Today, CO₂ is permanently stored beneath the seabed. So far, however, little attention has been given to the possibility of using old rock formations for onshore storage close to emission sources. Led by NGI – the Norwegian Geotechnical Institute, Norwegian research and industry partners are now exploring this opportunity.
“Norway is at the forefront of research on CO₂ storage. This is the first project to investigate the possibility of storing CO₂ in geologically old rock formations,” says project manager Bahman Bohloli from NGI about the project MiniCCS: Small-scale local onshore CO₂ storage in mafic & ultramafic rocks.
The three-year research project has a total budget of NOK 14.7 million and is funded by Gassnova together with industry partners Gassco, Equinor, Hydro and 44.01 Norway AS. In addition to NGI, the University of Oslo, the Geological Survey of Norway, and BI Norwegian Business School participate in the project.
Industry-driven initiative
The innovative project originates from requests by industry stakeholders seeking to explore opportunities for smaller-scale CO₂ storage on land, close to where emissions occur.
“At NGI, we have made a map showing where these old geological formations, known as mafic and ultramafic rocks, are located across the country, and how they relate to emission sources,” Bohloli explains.
The aim of the project is to investigate whether onshore CO₂ storage is technically feasible and whether it can be cost-effective and environmentally sound.
The map, developed by NGI, shows emission sources and the locations of old geological formations that may potentially be used for CO₂ storage in the future.
Is there storage capacity? Can the rock still capture CO₂?
As researchers begin studying and analysing the old rock formations in the field and in laboratories, several key questions must be addressed.
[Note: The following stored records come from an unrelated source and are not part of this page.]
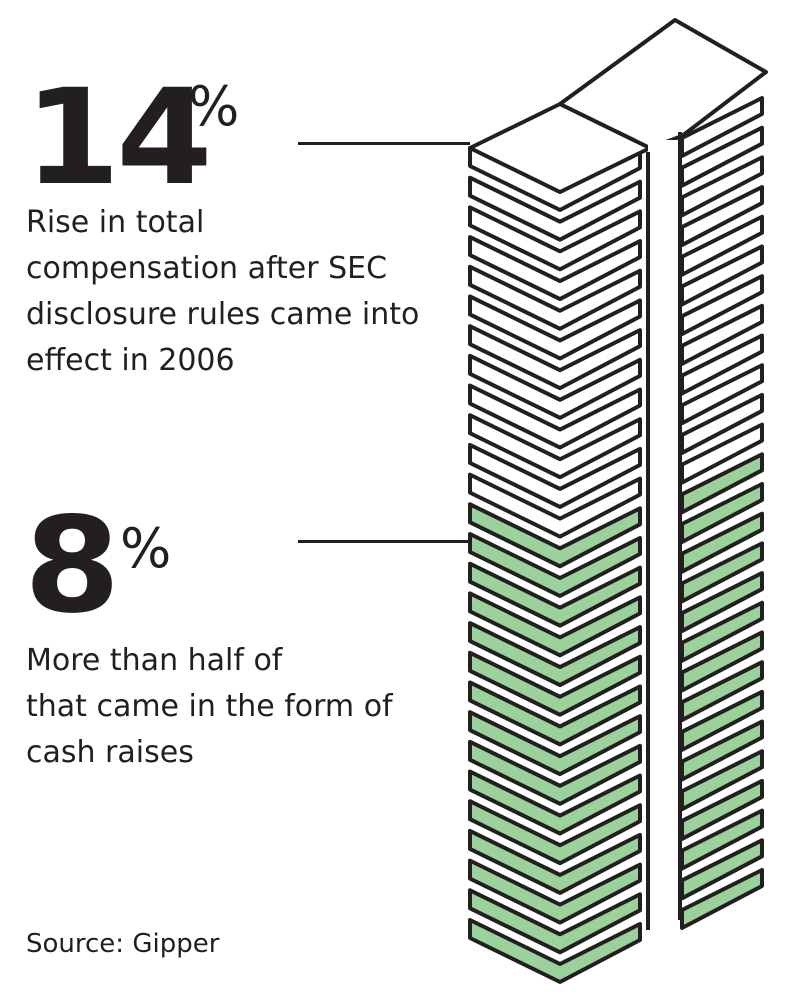 The width and height of the screenshot is (806, 1007). I want to click on stat-value-cash-raises: 8, so click(72, 566).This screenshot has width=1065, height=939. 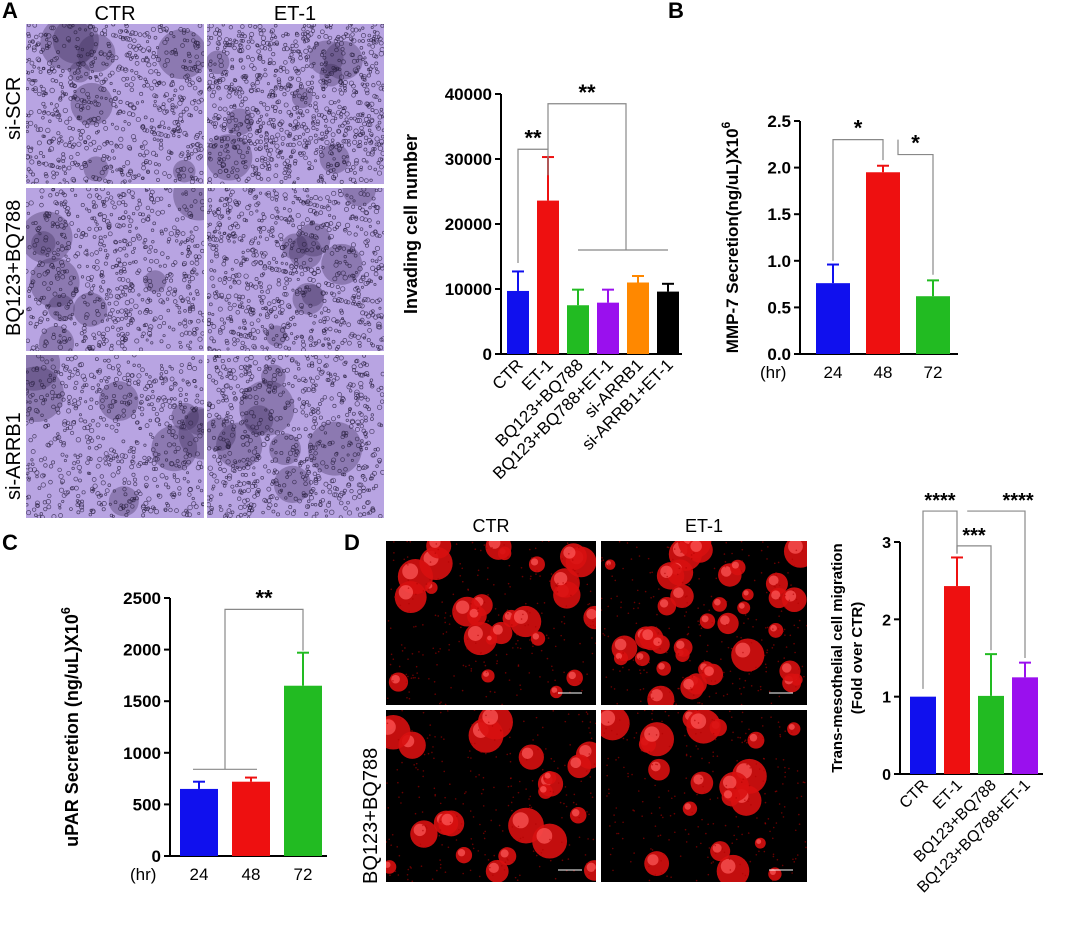 I want to click on y-axis-label-2: (Fold over CTR), so click(x=858, y=658).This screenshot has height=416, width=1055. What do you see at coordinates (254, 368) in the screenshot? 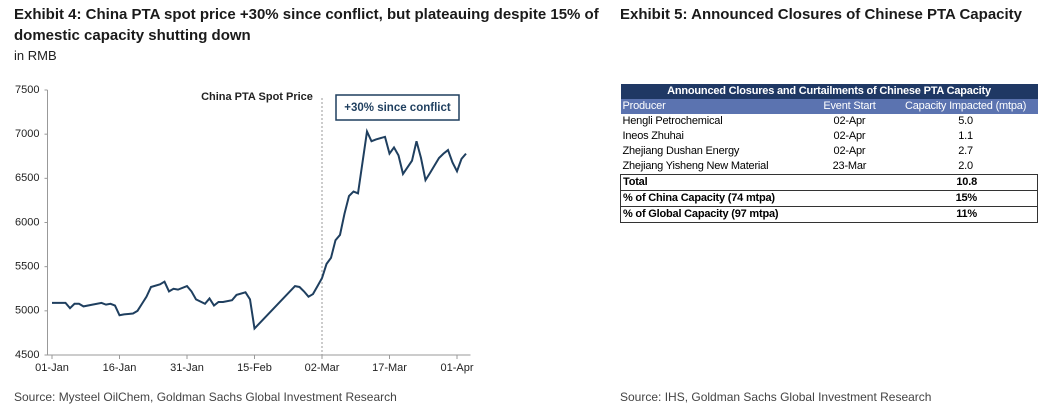
I see `x-tick-label: 15-Feb` at bounding box center [254, 368].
“We need to determine whether there are voids, in the form of pores or fractures in the rock, that provide sufficient volume for CO₂ storage. These pore and fracture sizes can range from microscopic scales to several centimetres. We must also understand whether these old rocks still have the capacity to absorb CO₂,” says Bohloli.
Storage capacity depends on chemical reactions between CO₂ and rock. If the rocks have previously been exposed to CO₂, potentially millions of years ago, their storage capacity may already be used.
“These are questions that no one can currently answer. Through this project, we will test and find out.”
Turning CO₂ into solid rock
In Norwegian folklore, trolls turn to stone when exposed to sunlight. In the “story” of CO₂ storage, it is the rock itself that turns greenhouse gases into stone. This process gives researchers confidence that onshore CO₂ storage can be safe, with minimal risk of leakage or pollution.
“These rock types react with CO₂ by transforming the greenhouse gas into solid minerals. Pilot studies in the United States and Iceland have shown that up to 60 percent of injected CO₂ can turn into stone within two to five years,” says Bohloli.